Extrait du texte:
+===+
Par la fenêtre de sa chambre, paralysé dans son fauteuil rocking chair, Erickson passe des heures à regarder les travaux des champs, ceux qu’il aimait tant. Un jour, il a tellement envie de sortir rejoindre les travailleurs que son fauteuil bascule comme s’il allait se lever. Plein d’espoir, il se met à travailler sur cet effet de l’imagination qui a réussi à faire bouger son corps paralysé. Erickson redécouvre les capacités idéomotrices de l’imagination décrites par Bernheim 45 ans auparavant.
En 1921, après onze mois d’entraînement, Erickson est capable de se tenir debout et marcher avec des béquilles. Six mois plus tard, il entreprend, seul, une randonnée en canoë à travers les Etats-Unis.
Plus tard il s’inscrit en médecine, et parallèlement en psychologie à l’université.
En 1923, il décide de mener ses propres recherches et commence à développer diverses techniques d’induction hypnotique permissive et indirecte.
En 1928, Milton Erickson obtient son doctorat en médecine en même temps que sa maîtrise de psychologie. Il sera également père de cinq enfants.
Erickson réfute l’hypnose classique directive et dirigiste. Il réfute aussi la volonté de trouver en hypnose, une « technique standard » qui ne tienne pas compte des différences individuelles.
Souvent décrié par ses pairs dans son approche permissive et indirecte de l’hypnose, Erickson refuse de fonder une école, refuse d’écrire une méthode, refuse toute approche dogmatique, mettant en avant la singularité de chaque demande. Précurseur dans le travail coopératif, Milton accepte d’être observé dans sa pratique. Il encourage chaque praticien à s’inspirer de ses séances dans le seul but de construire un style personnel d’hypnose en cohérence avec la personnalité du praticien et toujours centré sur la demande singulière de la personne qui le sollicite. Erickson, lui-même, ne refera jamais deux fois la même séance d’hypnose pendant toute sa vie de praticien.
+===+
À compléter:
• A. Dans le texte sur Milton Erickson, qu'est-ce qui pousse Erickson, alors paralysé, à travailler sur l'effet de l'imagination ? Répondez en une à trois phrases.
• B. Poursuivez le texte sur Milton Erickson après sa dernière phrase.

Entrées de données enregistrées:
+===+
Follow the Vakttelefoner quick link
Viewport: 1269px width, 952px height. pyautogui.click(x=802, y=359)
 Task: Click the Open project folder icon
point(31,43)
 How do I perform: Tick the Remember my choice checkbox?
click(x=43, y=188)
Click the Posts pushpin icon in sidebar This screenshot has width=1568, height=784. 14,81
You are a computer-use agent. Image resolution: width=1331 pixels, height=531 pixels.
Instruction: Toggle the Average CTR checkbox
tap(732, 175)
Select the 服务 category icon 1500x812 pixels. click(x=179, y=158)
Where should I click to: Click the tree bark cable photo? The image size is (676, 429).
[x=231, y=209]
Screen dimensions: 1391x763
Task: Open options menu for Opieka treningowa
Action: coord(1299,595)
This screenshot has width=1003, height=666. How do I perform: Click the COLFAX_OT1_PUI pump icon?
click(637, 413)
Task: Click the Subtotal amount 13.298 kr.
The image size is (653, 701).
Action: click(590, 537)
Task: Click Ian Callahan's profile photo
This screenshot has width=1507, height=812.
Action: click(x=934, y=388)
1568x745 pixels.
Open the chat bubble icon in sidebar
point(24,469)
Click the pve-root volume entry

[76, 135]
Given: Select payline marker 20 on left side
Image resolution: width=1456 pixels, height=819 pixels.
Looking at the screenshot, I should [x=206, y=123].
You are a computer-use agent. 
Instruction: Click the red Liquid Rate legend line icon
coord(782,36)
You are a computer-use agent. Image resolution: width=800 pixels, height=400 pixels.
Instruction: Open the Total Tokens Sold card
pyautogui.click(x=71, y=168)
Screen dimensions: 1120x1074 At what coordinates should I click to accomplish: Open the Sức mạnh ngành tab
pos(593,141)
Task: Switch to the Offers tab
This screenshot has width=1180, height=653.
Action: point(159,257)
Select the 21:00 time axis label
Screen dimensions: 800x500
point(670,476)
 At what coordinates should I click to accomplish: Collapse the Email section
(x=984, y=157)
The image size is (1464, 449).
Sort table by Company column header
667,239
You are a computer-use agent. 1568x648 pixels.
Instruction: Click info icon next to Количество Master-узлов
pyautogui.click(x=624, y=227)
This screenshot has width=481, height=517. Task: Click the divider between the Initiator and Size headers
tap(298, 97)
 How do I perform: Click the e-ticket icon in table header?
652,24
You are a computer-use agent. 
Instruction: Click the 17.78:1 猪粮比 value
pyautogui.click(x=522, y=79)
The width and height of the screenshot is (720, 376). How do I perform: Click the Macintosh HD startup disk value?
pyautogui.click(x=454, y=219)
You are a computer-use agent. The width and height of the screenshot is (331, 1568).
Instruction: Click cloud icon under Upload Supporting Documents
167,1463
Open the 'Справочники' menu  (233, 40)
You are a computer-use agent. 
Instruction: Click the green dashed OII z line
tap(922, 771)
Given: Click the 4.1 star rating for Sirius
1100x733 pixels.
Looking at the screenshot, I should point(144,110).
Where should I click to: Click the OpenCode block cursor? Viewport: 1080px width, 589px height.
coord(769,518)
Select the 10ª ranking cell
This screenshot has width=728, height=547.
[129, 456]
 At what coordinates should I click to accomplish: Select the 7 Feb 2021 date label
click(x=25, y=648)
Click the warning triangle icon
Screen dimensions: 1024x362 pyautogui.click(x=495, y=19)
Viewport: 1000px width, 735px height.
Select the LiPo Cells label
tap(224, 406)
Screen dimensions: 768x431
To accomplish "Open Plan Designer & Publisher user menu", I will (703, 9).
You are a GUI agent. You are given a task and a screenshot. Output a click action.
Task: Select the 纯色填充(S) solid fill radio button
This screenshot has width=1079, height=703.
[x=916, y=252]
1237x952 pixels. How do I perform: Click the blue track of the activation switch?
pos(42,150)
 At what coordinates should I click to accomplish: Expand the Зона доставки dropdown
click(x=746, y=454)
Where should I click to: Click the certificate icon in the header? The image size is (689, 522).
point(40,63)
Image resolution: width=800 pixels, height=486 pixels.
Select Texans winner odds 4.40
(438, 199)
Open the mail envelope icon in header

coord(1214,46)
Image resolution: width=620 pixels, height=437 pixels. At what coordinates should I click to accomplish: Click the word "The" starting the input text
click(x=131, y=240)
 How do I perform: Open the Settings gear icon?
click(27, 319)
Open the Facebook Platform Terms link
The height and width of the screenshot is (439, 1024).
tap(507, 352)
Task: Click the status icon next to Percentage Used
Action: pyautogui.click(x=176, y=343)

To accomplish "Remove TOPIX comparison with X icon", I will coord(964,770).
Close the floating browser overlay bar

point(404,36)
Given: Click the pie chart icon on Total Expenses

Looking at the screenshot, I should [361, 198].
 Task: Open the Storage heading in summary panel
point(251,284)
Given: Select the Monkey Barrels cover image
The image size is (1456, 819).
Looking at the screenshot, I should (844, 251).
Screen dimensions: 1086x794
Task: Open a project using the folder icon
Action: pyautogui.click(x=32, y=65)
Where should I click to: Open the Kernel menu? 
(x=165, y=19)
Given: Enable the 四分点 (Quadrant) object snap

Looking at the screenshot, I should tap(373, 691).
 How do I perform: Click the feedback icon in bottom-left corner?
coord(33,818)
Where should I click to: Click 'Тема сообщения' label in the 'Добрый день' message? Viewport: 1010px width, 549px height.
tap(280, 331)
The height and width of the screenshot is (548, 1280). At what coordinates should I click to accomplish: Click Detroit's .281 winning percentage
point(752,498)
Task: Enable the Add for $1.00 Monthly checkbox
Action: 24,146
+===+
Réponses aux exercices:
• A. Un jour, en regardant les travaux des champs depuis sa fenêtre, il a eu tellement envie de rejoindre les travailleurs que son fauteuil à bascule a bougé comme s'il allait se lever. Comme l'imagination avait réussi à faire bouger son corps paralysé, il s'est mis, plein d'espoir, à travailler sur cet effet.

• B.
Alors qu’il est âgé de 51 ans, Erickson est victime de la polio une seconde fois. Cette nouvelle attaque laisse, cette fois-ci, de graves séquelles. Erickson est encore plus handicapé qu’auparavant et le restera jusqu’à la fin de ses jours. Il souffrira également toute sa vie de douleurs chroniques. Ayant déjà traversé une épreuve similaire, Milton applique les stratégies qu’il a mises au point pour retrouver sa force musculaire. N’ayant récupéré que partiellement, il est par la suite contraint de se déplacer en fauteuil roulant. L’auto-hypnose permet à Erickson de soulager la souffrance de ses douleurs.
C’est à cette période qu’Erickson est convoqué devant une commission médicale pour répondre de ses actes : comment ose-t-il soigner aussi rapidement ses patients sans médicaments?! Le retrait de son statut de médecin est évoqué.
En décembre 1980, à Phoenix, a lieu le premier congrès international consacré à Erickson, cependant celui-ci meurt le 25 mars 1980 d’un choc septique, six mois avant la tenue de cette manifestation.
Aujourd’hui la pratique de l’hypnose thérapeutique a considérablement évoluée.
L’électroencéphalogramme mesure les ondes cérébrales relatives à l’hypnose. L’IRM montre concrètement les zones du cerveau activées pendant l’hypnose mais aussi les autres zones que l’expérimentation de l’hypnose permet de réactiver.
Le souvenir de Milton H. Erickson est celui d’un pionnier, un découvreur de génie qui a toujours conservé une attitude pragmatique face à l’hypnose. Cette attitude, ainsi que la référence constante à l’inconscient comme une entité protectrice de la personne, constituent le fondement d’un courant de pratique désormais nommé : hypnose Ericksonienne.
Toute sa vie Erickson aura lutté contre la standardisation de l’aide thérapeutique, mettant en avant la singularité de chaque personne en demande d’aide ou de soin.